* [Work instructions]: Among the records below, find each line that includes the string "will" and copy it.

Collected data
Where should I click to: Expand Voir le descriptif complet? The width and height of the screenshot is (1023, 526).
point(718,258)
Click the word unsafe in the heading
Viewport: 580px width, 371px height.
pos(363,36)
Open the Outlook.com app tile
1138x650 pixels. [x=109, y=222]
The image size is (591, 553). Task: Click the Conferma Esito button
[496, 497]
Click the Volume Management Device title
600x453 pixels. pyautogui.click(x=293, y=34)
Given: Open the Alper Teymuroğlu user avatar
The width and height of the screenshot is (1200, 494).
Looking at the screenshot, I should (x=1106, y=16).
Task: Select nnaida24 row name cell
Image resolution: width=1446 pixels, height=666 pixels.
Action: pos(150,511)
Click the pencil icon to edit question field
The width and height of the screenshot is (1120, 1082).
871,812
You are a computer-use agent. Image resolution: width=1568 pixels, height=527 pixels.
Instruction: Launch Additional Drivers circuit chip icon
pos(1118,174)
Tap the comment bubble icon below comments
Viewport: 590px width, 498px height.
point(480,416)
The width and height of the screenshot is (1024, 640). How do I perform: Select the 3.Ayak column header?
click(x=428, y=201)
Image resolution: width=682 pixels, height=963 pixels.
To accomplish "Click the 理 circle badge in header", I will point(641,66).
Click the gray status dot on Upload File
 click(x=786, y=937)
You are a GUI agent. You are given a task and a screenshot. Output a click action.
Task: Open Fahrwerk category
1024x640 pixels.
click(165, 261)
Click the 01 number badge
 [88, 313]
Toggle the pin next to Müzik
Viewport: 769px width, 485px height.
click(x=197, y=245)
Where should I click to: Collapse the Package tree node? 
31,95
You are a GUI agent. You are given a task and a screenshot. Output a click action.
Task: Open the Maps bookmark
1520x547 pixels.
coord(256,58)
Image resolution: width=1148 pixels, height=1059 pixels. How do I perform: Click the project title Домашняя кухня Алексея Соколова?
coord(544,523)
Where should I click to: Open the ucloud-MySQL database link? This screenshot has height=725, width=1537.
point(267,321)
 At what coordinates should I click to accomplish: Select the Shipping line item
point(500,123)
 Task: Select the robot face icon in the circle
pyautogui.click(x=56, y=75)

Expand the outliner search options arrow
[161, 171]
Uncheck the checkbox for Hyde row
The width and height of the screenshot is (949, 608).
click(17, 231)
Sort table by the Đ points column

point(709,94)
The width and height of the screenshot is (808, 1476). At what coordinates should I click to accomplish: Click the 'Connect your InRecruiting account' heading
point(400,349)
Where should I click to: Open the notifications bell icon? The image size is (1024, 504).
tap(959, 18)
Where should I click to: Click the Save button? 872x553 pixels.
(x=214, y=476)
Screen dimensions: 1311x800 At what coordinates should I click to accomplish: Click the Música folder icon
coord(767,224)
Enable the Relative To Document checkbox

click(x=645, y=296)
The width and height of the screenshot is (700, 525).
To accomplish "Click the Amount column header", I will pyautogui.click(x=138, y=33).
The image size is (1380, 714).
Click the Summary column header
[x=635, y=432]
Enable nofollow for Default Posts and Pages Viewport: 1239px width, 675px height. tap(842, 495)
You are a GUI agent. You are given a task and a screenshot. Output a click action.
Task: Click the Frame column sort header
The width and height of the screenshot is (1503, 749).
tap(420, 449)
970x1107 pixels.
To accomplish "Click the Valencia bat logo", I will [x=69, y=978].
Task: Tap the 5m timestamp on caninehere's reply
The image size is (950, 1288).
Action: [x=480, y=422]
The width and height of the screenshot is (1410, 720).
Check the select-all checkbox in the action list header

* [Result below]:
To accomplish "Click the 理 circle badge in header", I will point(641,66).
To accomplish "Click the Amount column header", I will pyautogui.click(x=138, y=33).
To accomplish "Click the Valencia bat logo", I will [x=69, y=978].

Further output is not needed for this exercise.